3.2 The proposed YOLO-LHD algorithm

Our proposed YOLO-LHD safety helmet detection algorithm’s overall architecture and implementation details are shown in Figure 2. The main components involved include the backbone network constructed with the C2fGhostv2 module, the network structure that reduces downsampling ratio and introduces high-resolution features, and the Regression loss that incorporates Focal Loss.

FIGURE 2. The architecture and network specifics of YOLO-LHD.

The improved C2fGhostv2 serves as the backbone of YOLO-LHD to extract features and outputs feature maps with resolutions of 160 × 160, 80 × 80, and 40 × 40 to the feature fusion network. Compared with the original YOLOv8 architecture, YOLO-LHD removes the feature map with a resolution of 20 × 20 and introduces higher-resolution features. After fusion with high-level features and combined with the CA attention mechanism and Focal-CIOU Loss, it further enhances the model’s detection performance for small-sized targets. The specific details of these three components will be introduced in the following sections.

3.2.1 Optimize the network structure of YOLOv8n

In the feature extraction network of YOLO, the resolution of the feature maps decreases from the lower layers to the higher layers, while the depth increases. The feature maps output by the low-level modules usually have larger spatial dimensions and contain complex and more detailed features. In the context of small object detection, as the depth of the network increases, the feature information of small objects can be lost due to pixel aggregation, and a deep network structure is not conducive to small object detection. Based on this, we have optimized the network architecture of YOLOv8 in this paper.

We use a shallower network for feature extraction, by eliminating the deepest convolution and C2f module from the standard YOLOv8 backbone. Our approach introduces a low-level feature map with a resolution of 160 × 160 into the feature fusion stage, which shares the feature information of small targets more effectively. Subsequently, We add a detection head with a resolution of 160 × 160, removing the original 20 × 20 detection head. This inclusion of lower-level information on small targets effectively diminishes the false negative rate for small target detection.

The high-resolution feature fusion neck network expands the resolution of the feature map from 40 × 40 to 160 × 160 through two linear interpolations, extending the network width and feature resolution, generating a feature map that contains richer spatial position information and semantic information and is more suitable for detecting small objects. According to the aspect ratio distribution of labels in the dataset shown in Figure 3, we find that the size ratio of the targets is mainly distributed within 20%, most of which are medium and small targets. Through the aforementioned enhancement measures, we ultimately arrive at a novel model architecture, YOLOv8n_cut, as shown in Figure 4.

FIGURE 3. The distribution of ground-truth dimensions.

FIGURE 4. Reconstructed YOLOv8_cut network.

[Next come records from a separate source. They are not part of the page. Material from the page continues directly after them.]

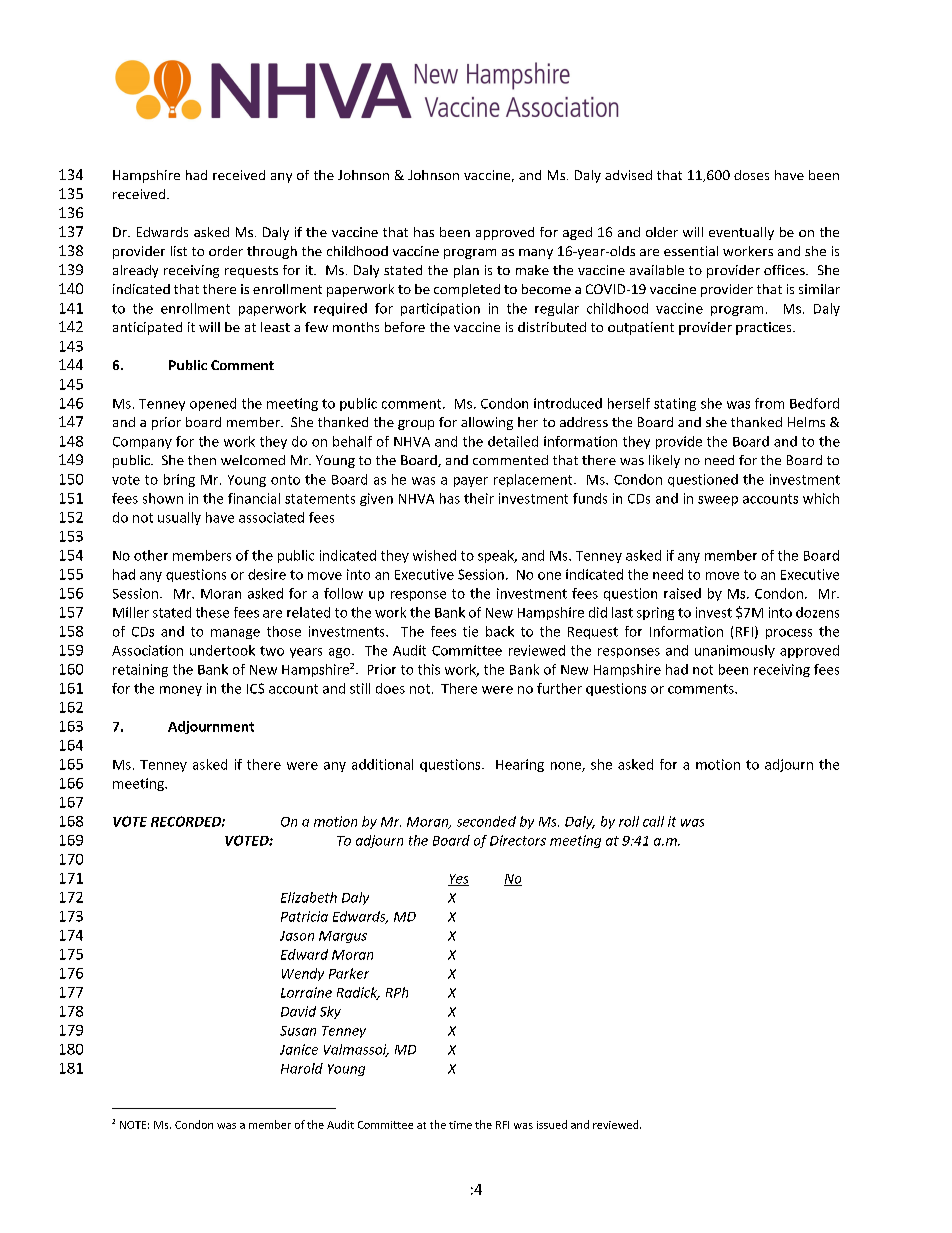  Describe the element at coordinates (254, 498) in the screenshot. I see `financial` at that location.
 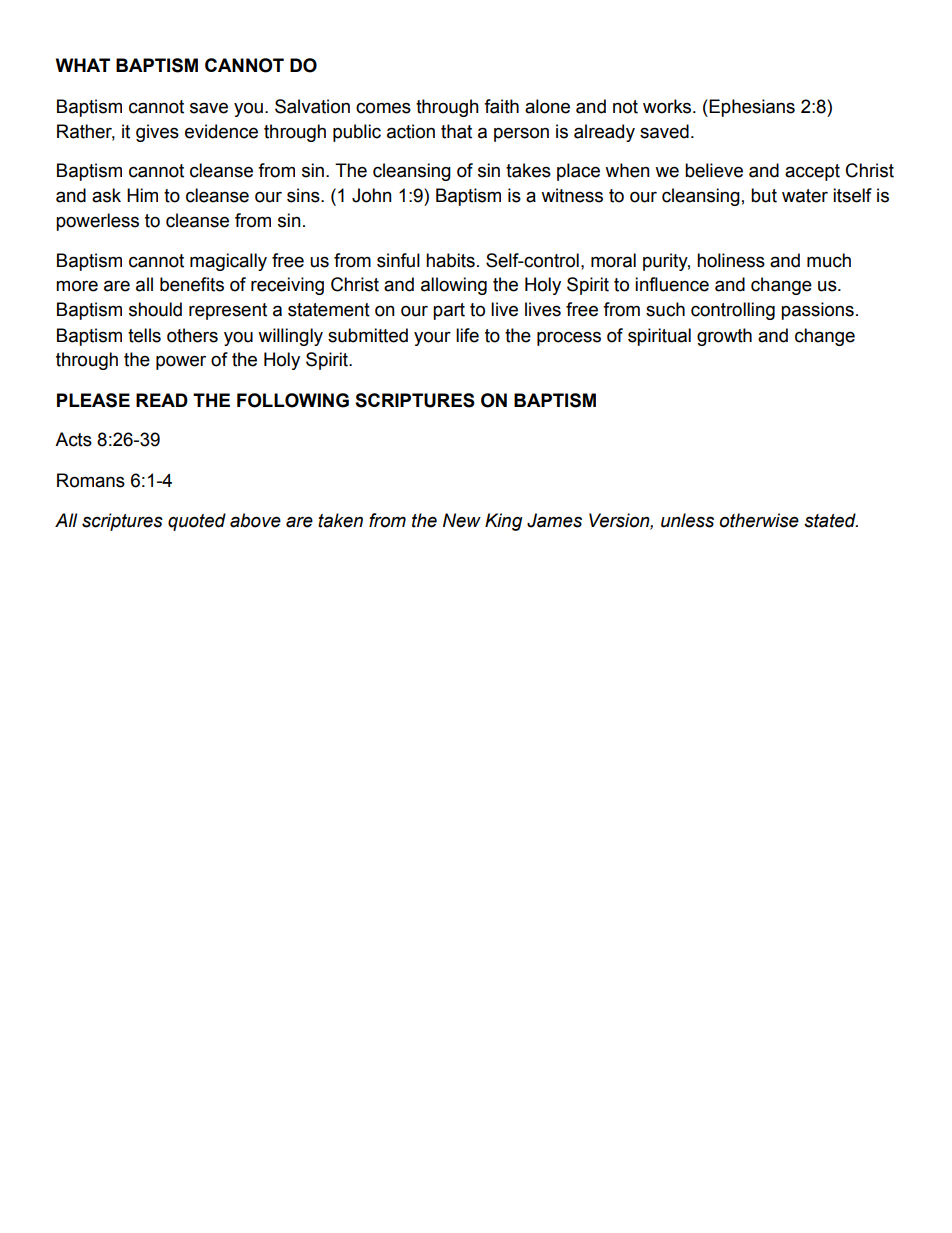 I want to click on faith, so click(x=501, y=106).
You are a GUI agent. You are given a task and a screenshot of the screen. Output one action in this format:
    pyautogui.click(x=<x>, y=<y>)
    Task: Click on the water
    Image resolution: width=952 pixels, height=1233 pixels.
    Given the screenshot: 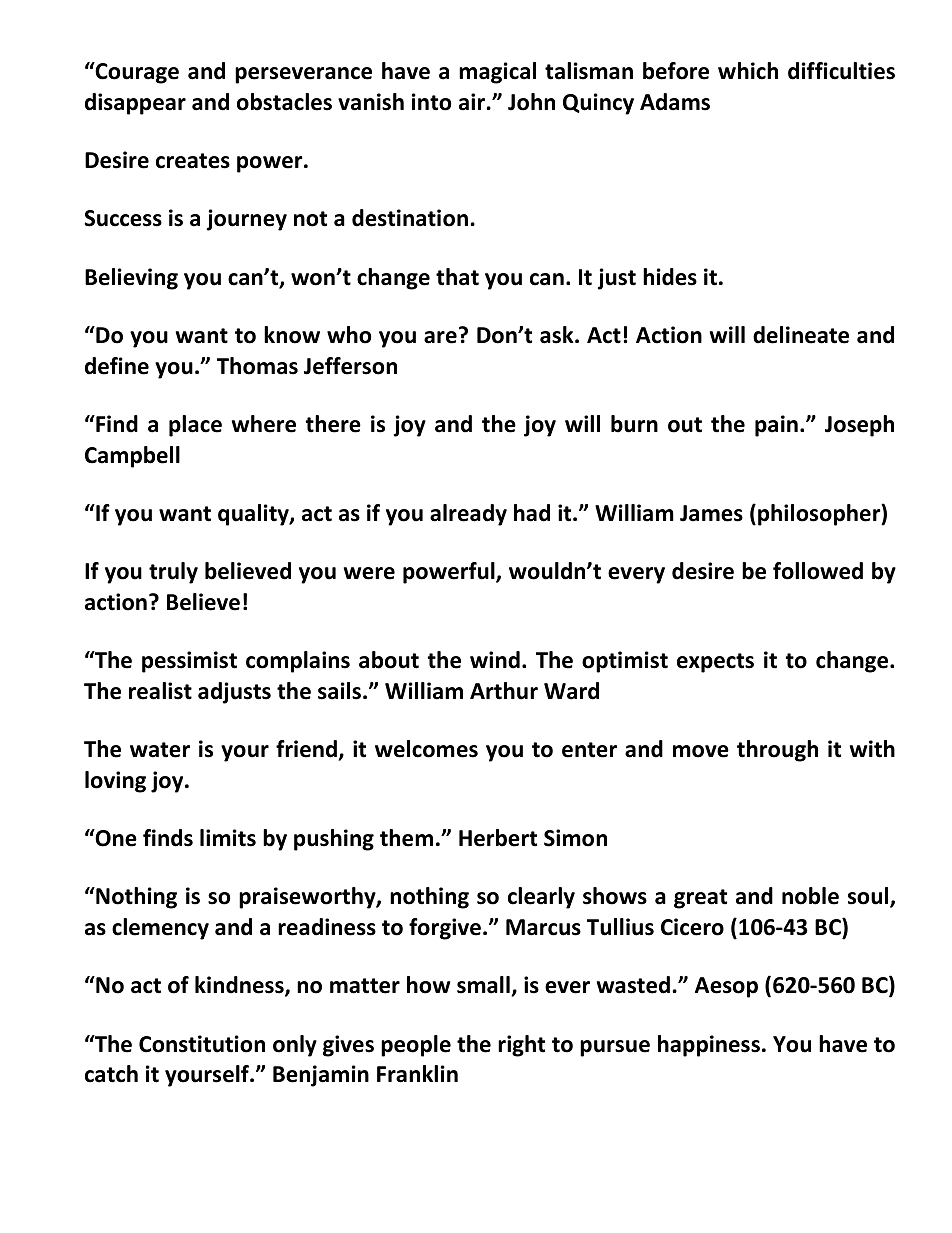 What is the action you would take?
    pyautogui.click(x=160, y=750)
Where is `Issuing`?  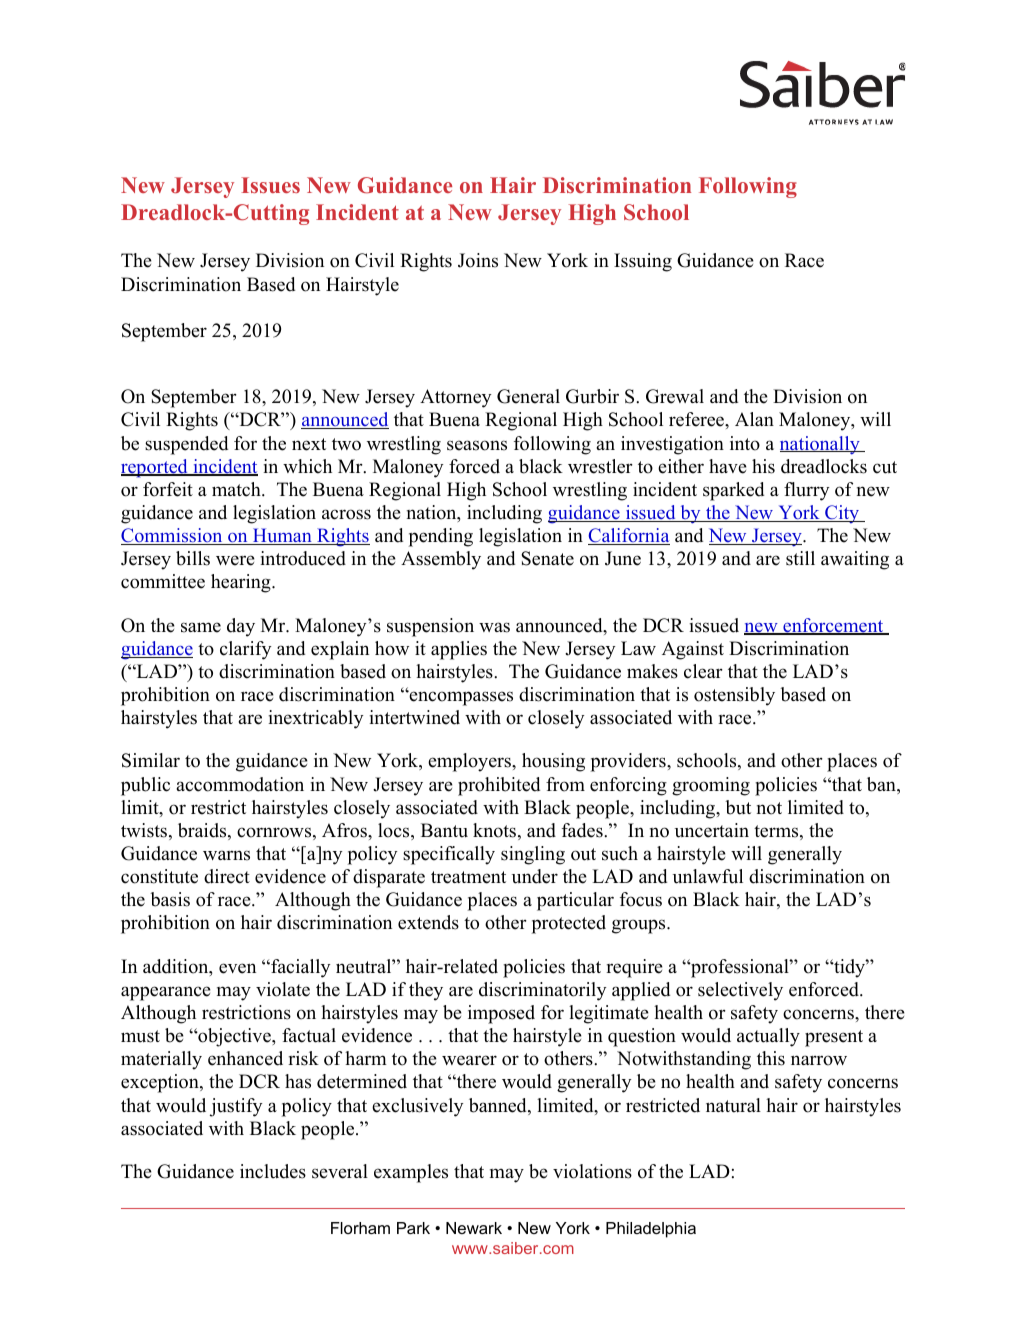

The reconstructed YOLOv8_cut, through targeted improvements to the backbone network, feature enhancement network, and detection head, reduces the number of parameters of the network from the original 3.1M–0.96M, thus preserving more feature detail information while facilitating model deployment. Eventually, compared to the baseline network, it retains more detail features and semantic features, improving the model’s detection accuracy.

In the feature fusion network, this paper introduces the CA attention mechanism Hou et al. (2021) into the downsampling convolution to compensate for the feature extraction loss caused by the reduction in the number of downsampling times. Drawing on the ideas of Zhang et al. (2023), we embed the CA attention mechanism into the downsampling convolution module of YOLO-LHD’s feature fusion network to get CAConv, that is, convolution operation based on attention. Embedding the CA attention mechanism module into the feature fusion network pays more attention to the helmet target of interest, effectively reduces the impact of the complex background, and improves the detection ability of small targets. The structure of the CAConv module is shown in Figure 5.

FIGURE 5. The structure of the coordinate attention mechanism.

The primary principle of the CA mechanism is as follows: First, the input feature is globally average pooled separately across the width (W) and height (H) dimensions. Subsequently, the features mapped to W and H directions are merged, stacking the width and height features. This is followed by feature processing via convolution, normalization, and activation functions. The process is then divided into H and W parallel stages. After adjusting the number of channels, the attention weights are acquired using a sigmoid function. Finally, these weights are multiplied with the original features, yielding the final feature set imbued with attention weights.

This paper embeds CA attention into the downsampling convolution module, that is, a 3 × 3 convolution layer is introduced at the end of CA attention. This attention-based convolution operation replaces the original standard downsampling convolution module. Compared with directly adding the attention module in the network, the attention-based convolution operation reduces the storage and transmission steps of the intermediate feature map, which helps to improve the performance and representation ability of the model.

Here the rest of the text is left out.